To do:
[A] Change "apostrophes" to "single quotes" in the forum post about output encoding, and give everything from "I'm currently having" down to "Western European (ISO)." with that swap made.
[B] Carry the forum post about garbled apostrophes onward from its last sentence.

Loading ...
Sorry, an error occurred while loading the content.

Output formatting problem (text encoding?)

Expand Messages
  • karl
    Hello, I m a total newbie to Perl/Apache::ASP, but I seem to have gotten things to work on a WinXP setup. I m currently having problem with the formatting of
    Message 1 of 4 , Jul 19, 2004
    • 0 Attachment
      Hello,

      I'm a total newbie to Perl/Apache::ASP, but I seem to have gotten
      things to work on a WinXP setup.

      I'm currently having problem with the formatting of output. I have
      text output coming from a database and ' (apostrophes) are shown in
      the browser (IE6) as ? (question marks). The weird thing is if I
      save the output as an HTML file and open it in the browser, then
      everything looks fine. The only thing I can figure out is that
      original output shows up as encoded Unicode (UTF-8) in the browser;
      after I save it and open it and things look fine, it shows as being
      encoded as Western European (ISO).

Information given:
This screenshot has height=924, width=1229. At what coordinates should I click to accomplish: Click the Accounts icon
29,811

---

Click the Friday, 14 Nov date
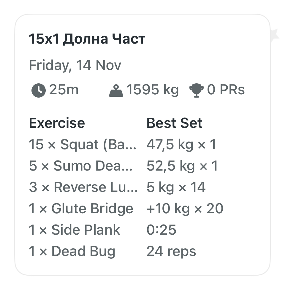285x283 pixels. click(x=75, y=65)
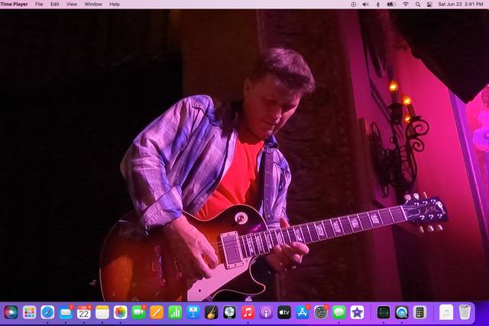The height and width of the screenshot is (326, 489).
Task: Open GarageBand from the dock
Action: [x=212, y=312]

Answers to the exercises:
[A]
I'm currently having problem with the formatting of output. I have
      text output coming from a database and ' (single quotes) are shown in
      the browser (IE6) as ? (question marks). The weird thing is if I
      save the output as an HTML file and open it in the browser, then
      everything looks fine. The only thing I can figure out is that
      original output shows up as encoded Unicode (UTF-8) in the browser;
      after I save it and open it and things look fine, it shows as being
      encoded as Western European (ISO).

[B]
      Note, on an IIS/ASP setup, the equivalent output shows up correctly
      and with Western European (ISO) encoding. The only physical
      difference I can find between the output generated by Apache::ASP
      and IIS/ASP is that the Apache::ASP has Unix style LF line-endings
      and the IIS/ASP has DOS/Windows style CRLF line-endings. However,
      I'm pretty sure that this isn't the problem because when I save the
      output from Apache::ASP and reopen in the browser and things look
      fine, it still has Unix style LF line-endings.

      So, to make a long story short, I'm trying to figure out how to get
      Apache::ASP to output (correct encoding?) so that the text looks
      correct.

      Thanks for any help!

      -Karl


      ---------------------------------------------------------------------
      To unsubscribe, e-mail: asp-unsubscribe@...
      For additional commands, e-mail: asp-help@...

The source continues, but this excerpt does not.